Text:
+++

Every grand final has heartbreak stories and this one is no exception

Devastated, gutted, shattered, heartbroken, frustrated, shocked, disappointed, and angry. These are just some of the feelings going through Geelong’s Shaun Higgins and Sydney’s Logan McDonald right now.

Both for different reasons and both on different ends of their career spectrum. But the pain would be almost just as bad for each. It would really hurt.

And spare a thought for the emergencies on both sides too – those so close to being selected but will agonisingly fall short.

Geelong players like Mark O’Connor, Sam Menegola, Jonathan Ceglar and Brandan Parfitt and Sydney’s Braeden Campbell, Harry Cunningham and Will Gould.

Each year there is a heartbreak story in Grand Final week. Sometimes more than one.

Just ask Derek Kickett. The versatile defender played every match in 1992 and 1993, up until the preliminary final of 1993.

+++

Stored data:
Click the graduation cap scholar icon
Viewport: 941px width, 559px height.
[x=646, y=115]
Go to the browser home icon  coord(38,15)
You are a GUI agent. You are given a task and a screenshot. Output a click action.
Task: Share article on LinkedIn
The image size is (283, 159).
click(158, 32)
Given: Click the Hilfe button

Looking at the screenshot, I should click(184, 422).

+++

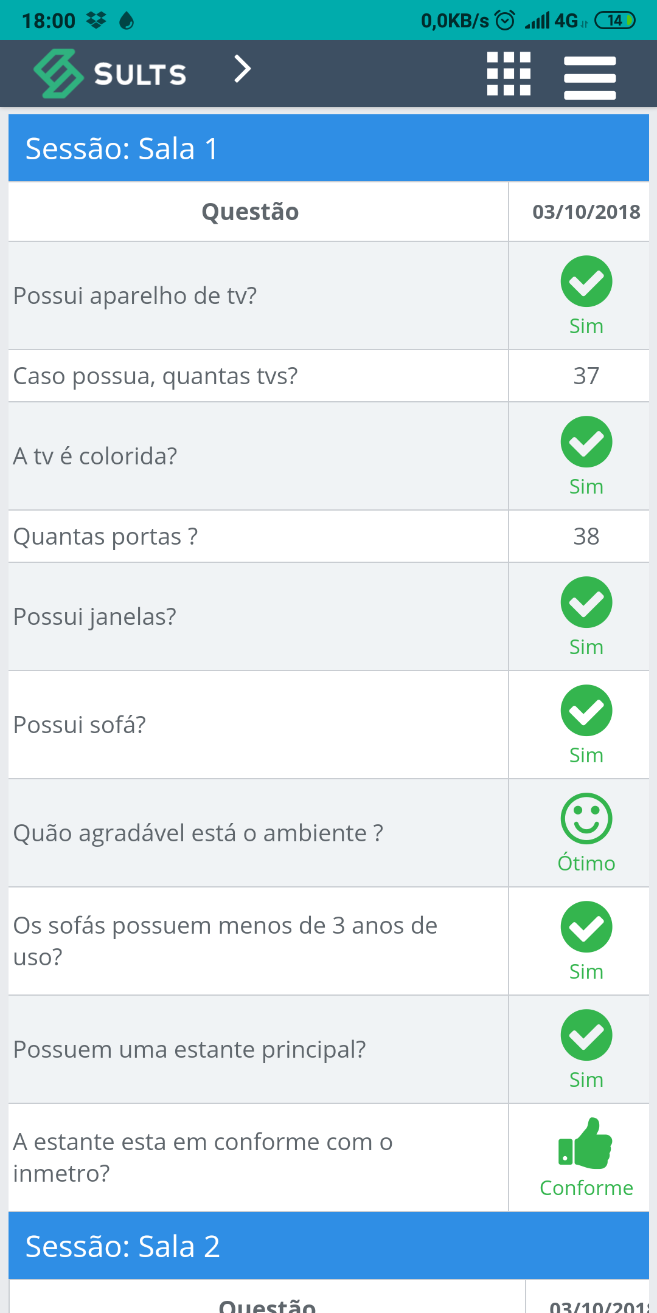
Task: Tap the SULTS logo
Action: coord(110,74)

+++

Prompt 1:
Why does the grand final heartbreak piece say to spare a thought for the emergencies on both sides? Explain in one to three sentences.
Prompt 2:
According to the grand final heartbreak piece, in which seasons did Derek Kickett play every match?
Prompt 3:
Reproduce the passage of the grand final heartbreak piece that begins at the words "Both for different" and stops after "more than one.".

Response 1:
They came very close to being selected but will painfully miss out.

Response 2:
He played every match in 1992 and 1993, up until the 1993 preliminary final.

Response 3:
Both for different reasons and both on different ends of their career spectrum. But the pain would be almost just as bad for each. It would really hurt.

And spare a thought for the emergencies on both sides too – those so close to being selected but will agonisingly fall short.

Geelong players like Mark O’Connor, Sam Menegola, Jonathan Ceglar and Brandan Parfitt and Sydney’s Braeden Campbell, Harry Cunningham and Will Gould.

Each year there is a heartbreak story in Grand Final week. Sometimes more than one.